Table 3 below shows a similar picture for sample 2 aerosols. Table 3
0.0201 5.583 13.7 1.16 2.85
0.0218 6.056 14.3 1.21 2.93
0.0235 6.528 14.8 1.26 3.01
0.0252 7.000 15.4 1.30 3.08
0.0269 7.472 15.9 1.34 3.15
0.0286 7.944 16.4 1.39 3.21
0.0303 8.417 16.8 1.43 3.28
0.1 27.78 30.3 2.60 4.91
0.3 83.33 52.1 4.52 7.11
1 277.8 94.3 8.27 10.7
As can be seen from Table 3, the particle sizes of the aerosols derived from Sample 2 vary according to increasing flow rate, regardless of whether a varicose sub-mode or a whipping sub-mode is utilised. Accordingly, by varying the flow rate (Q.) of the liquid during an inhalation event it is possible to prepare a single aerosol with a range of particle sizes. In essence, the user can tune the particle size of the device by varying the flow rate.
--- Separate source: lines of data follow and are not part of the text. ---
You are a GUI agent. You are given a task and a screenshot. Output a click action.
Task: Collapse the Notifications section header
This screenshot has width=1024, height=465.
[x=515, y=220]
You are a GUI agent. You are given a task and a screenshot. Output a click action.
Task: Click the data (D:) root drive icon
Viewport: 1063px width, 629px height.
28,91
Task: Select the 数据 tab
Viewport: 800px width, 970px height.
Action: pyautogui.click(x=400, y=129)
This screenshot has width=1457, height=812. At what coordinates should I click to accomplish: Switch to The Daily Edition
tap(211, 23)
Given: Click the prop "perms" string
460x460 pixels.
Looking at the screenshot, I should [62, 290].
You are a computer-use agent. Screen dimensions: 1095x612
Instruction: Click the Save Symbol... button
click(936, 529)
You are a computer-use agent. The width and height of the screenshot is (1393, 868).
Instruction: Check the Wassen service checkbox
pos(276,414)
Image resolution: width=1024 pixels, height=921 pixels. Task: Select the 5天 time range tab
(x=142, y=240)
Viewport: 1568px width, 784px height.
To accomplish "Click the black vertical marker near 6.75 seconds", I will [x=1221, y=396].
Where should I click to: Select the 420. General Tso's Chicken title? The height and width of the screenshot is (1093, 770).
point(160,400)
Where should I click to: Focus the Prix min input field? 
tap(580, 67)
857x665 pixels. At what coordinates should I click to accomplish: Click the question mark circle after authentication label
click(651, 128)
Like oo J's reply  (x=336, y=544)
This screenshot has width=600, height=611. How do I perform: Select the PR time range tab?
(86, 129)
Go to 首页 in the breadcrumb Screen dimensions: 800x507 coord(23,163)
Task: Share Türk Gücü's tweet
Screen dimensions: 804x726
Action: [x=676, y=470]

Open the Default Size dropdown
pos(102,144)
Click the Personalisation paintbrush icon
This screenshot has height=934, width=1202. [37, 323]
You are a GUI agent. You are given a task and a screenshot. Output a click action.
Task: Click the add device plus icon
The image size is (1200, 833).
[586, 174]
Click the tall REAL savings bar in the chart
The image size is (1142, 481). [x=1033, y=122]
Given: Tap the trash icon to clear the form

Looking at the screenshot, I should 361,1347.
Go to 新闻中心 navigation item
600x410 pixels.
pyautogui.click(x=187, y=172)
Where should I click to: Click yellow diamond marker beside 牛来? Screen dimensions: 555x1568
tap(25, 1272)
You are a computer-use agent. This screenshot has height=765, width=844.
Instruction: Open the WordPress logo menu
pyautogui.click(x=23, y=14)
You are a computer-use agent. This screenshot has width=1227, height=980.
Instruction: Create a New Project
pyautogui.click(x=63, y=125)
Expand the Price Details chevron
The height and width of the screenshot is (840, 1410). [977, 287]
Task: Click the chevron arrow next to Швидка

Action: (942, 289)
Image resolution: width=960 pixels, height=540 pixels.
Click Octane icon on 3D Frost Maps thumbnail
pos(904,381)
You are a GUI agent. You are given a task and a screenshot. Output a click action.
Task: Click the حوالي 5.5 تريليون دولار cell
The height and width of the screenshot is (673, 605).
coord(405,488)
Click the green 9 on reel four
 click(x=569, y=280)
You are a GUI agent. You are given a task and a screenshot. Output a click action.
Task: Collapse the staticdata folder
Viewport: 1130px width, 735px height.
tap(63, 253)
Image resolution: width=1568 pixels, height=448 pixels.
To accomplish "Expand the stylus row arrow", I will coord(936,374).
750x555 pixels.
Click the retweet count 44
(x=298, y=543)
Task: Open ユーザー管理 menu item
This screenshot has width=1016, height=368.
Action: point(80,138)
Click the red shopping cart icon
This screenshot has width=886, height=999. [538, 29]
However, it is particularly advantageous that the particle size can be varied across the threshold at which on the one hand particles are more likely to deposit in the deep lung (5 micron and below) and on the other hand particles are more likely to deposit in the buccal cavity (above 5 micron). In particular, it can be seen that when the device is operated in a varicose sub-operating mode, varying the flow rate above and below approximately 0.3 ml/hr will lead to an aerosol with particles below 5 microns and with particles above 5 microns (in fact as large as 8 microns).
The particle size range possible is even more pronounced when operating in the whipping sub- operating mode.
Various modifications of the present invention will be apparent to the person skilled in the art, and the present disclosure is not to be limited to the specific embodiments described herein.